Whatever Ramaphosa does about the Gordhan matter, he is already in a lose-lose situation. If he hastily suspends or removes Gordhan as minister he would have lost an important stage of the political battle underway. He would have yielded too quickly to the perceived Mkhwebane political machination.
If Ramaphosa comes across as unable to defend key allies such as Gordhan, becoming his ally would then signify the end of a career. Morally, Ramaphosa’s agenda has also come to rely on key allies such as Gordhan. Ramaphosa therefore cannot maintain a business as usual attitude when it comes to Gordhan. In principle, the president must be worried about his minister’s position at least until the review process clears him.

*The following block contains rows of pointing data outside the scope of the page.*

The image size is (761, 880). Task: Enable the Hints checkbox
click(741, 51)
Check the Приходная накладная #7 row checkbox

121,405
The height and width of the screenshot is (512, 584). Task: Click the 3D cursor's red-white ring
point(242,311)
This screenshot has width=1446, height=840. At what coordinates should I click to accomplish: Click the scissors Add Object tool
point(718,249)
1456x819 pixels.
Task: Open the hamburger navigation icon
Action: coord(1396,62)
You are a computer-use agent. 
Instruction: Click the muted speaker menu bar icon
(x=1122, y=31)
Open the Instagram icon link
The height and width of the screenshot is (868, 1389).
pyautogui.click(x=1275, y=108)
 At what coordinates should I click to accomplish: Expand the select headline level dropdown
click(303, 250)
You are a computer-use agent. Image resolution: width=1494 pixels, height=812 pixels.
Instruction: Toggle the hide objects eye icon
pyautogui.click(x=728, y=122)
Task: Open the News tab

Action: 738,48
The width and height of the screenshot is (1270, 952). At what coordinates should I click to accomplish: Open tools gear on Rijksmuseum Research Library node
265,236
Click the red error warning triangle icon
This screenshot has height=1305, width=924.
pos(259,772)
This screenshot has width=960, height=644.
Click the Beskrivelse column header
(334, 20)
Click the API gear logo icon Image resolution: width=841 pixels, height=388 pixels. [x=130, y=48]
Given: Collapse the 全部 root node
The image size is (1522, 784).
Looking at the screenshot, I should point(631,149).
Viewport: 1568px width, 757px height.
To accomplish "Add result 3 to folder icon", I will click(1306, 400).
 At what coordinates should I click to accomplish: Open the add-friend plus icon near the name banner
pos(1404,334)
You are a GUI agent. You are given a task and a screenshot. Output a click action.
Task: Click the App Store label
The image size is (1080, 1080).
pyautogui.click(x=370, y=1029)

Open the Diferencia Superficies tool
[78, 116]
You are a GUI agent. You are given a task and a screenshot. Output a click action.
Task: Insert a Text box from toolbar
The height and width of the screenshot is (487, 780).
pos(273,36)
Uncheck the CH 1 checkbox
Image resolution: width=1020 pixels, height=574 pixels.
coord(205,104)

Gordhan’s departure from Cabinet would send shockwaves through the country, and would result in Ramaphosa’s “new dawn” lacking key lieutenants to enforce the message of renewal. In fact, having Gordhan leave office because the Public Protector says so would be worse than not having appointed him to Cabinet in the first place. Gordhan and Mkhwebane’s is a battle that symbolises Ramaphosa’s ability to hold up against detractors within his party, the ANC.
Whilst Mkhwebane insists that she is doing her job without fear or favour, her report on Gordhan does not demonstrate efforts to rise above factional politics within the ANC. The finding that a “rogue unit” indeed existed and carried out illegal intelligence gathering activities is just too handy for those involved in internal factional squabbles between Zuma allies and Ramaphosa allies in the ANC.
At the same time, the Public Protector seems to be very confident and is acting in a manner that shows that she not only doesn’t fear political backlash from those controversial reports, but also does not fear any possibility that Parliament may remove her from office due to incompetence, for example.
It would be interesting to see if any attempt will be made by some ANC members to try to remove Mkhwebane from office through a parliamentary process. The ANC caucus in Parliament, as it stands, will most likely reject attempts to remove Mkhwebane. It seems to be well aligned not to give Mkhwebane sleepless nights about losing her job. It would be very embarrassing for Ramaphosa’s allies if a parliamentary process to remove Mkhwebane is undertaken and fails because the ANC caucus couldn’t agree to that. That is one shot where one cannot miss.
Those who are upset with Mkhwebane about her reports and work generally may only resort to eating away her integrity piece by piece; one court review at a time! This may result in a situation where Mkhwebane is neutralised as she deals with too many court losses. Yet, an immediate removal through a parliamentary process may not be on the cards anytime soon. The wheels of justice grind very slowly at times.
– Ralph Mathekga is a political analyst and author of When Zuma Goes and Ramaphosa’s Turn.